Suppliers brace for earnings hit from slowdowns

Some suppliers already are feeling pain in the pocketbook stemming from the terrorist attacks on the United States.

Visteon Corp. cut its third-quarter earnings and says it expects an after-tax loss of $60 million to $70 million, excluding any restructuring charges. The shortfall is a direct result of Ford's Sept. 15 decision to lower third-quarter production by 110,000 to 120,000 units. Visteon relies on Ford for more than 80 percent of its revenues.

Ford cited the terrorist attacks and subsequent parts shortages for its lower production.

Despite difficulties in bringing freight into the United States, Visteon said it has been able to meet all production commitments to Ford.

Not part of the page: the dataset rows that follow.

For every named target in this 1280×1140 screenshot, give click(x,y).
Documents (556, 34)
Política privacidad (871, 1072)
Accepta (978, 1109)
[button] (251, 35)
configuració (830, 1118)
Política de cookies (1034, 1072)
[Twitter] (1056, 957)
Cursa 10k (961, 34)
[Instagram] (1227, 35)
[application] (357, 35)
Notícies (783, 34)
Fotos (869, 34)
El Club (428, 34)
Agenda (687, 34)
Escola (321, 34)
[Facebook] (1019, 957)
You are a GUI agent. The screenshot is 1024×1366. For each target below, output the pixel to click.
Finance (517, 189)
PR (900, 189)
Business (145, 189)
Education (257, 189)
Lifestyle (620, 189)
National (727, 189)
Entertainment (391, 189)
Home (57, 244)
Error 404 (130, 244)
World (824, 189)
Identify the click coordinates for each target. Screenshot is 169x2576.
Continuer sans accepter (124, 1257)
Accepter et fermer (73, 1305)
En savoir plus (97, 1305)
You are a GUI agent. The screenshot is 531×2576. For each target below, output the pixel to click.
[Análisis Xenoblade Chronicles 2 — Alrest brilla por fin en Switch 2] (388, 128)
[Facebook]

"Although we've been able to hold our forecast until now, there is no way we can contain this level of reduction this late in the quarter," Visteon President Michael Johnston said in a prepared statement.

The company is holding off on full-year earnings estimates because of economic and auto sales uncertainty. Auto sales were curtailed severely during the week of the terrorist attacks, and many analysts expect that sales will continue to falter through December.

Intermet Corp., a maker of cast metal parts, also downgraded third-quarter expectations. The company is now expecting to lose $2.5 million to $3 million, or 10 cents to 12 cents per share, during the period.

"Sales are being affected by a slowing economy and the reduction of vehicle production at our customers as a result of the tragic events of last week and, at this point, appear to be less than $200 million for the quarter, thus impacting earnings," Intermet Chairman John Doddridge said in a statement on Friday, Sept. 21.

Sales volume could actually decline even more, he warned, as Intermet is receiving daily order changes due to the worsening economic conditions.

Too soon for predictions

The Ford cutbacks also will hurt supplier Freudenberg-NOK, which counts Ford as one of its top three customers.

"Definitely, it's something we're taking seriously," said Sharon Wenzl, Freudenberg-NOK vice president of corporate relations. "We have some concerns that we might be looking at some lower production schedules."

The overall affect on orders is not clear yet, but the aftermath makes a recent decision to extend holiday shutdowns even more prudent, Wenzl said. The company, which makes seals and suspension components, said it would extend the Thanksgiving and Christmas holidays with six days of unpaid vacation for all employees at U.S. facilities. That decision had been made based on weakening economic conditions before the attacks.

Many suppliers say it's too early to predict how business might be damaged until customers adjust their orders. The fallout could be felt in North America and in Europe, where exporters have enjoyed strong sales in the United States in recent years.

Still, "everyone should be very careful in talking down the economy," said Mathias Lenz, vice president of corporate public relations at ZF Friedrichshafen AG. "We think there can be an impact, but it's impossible to evaluate how strong it will be and if it's maybe only a short-term impact or maybe a bigger impact."

ZF hasn't had significant problems meeting its production schedule or making deliveries, Lenz said. But a bomb scare at its suspension plant in Lapeer, Mich., shut down production for a few hours on Sept. 13.

Autoliv Inc. said it would suffer because of the attacks, though the exact degree isn't known.

"Production is going down," Autoliv spokesman Mats Odman said. "The outlook for the next few quarters has been reversed downward."

The Swedish safety systems supplier already has received fewer orders, though the figures are changing daily, Odman said, making it hard to predict what the financial outcome will be for Autoliv. Affected customers include North American producers as well as European automakers that export to North America.

Problems at the borders

Autoliv hasn't caused any delivery or production problems for its customers in North America, but it has had problems shipping parts from Mexico and Canada into the United States.

Said Odman: "We have also been helped by the demand. The need for the components from us has been a little less because they have closed the plants for a day or two."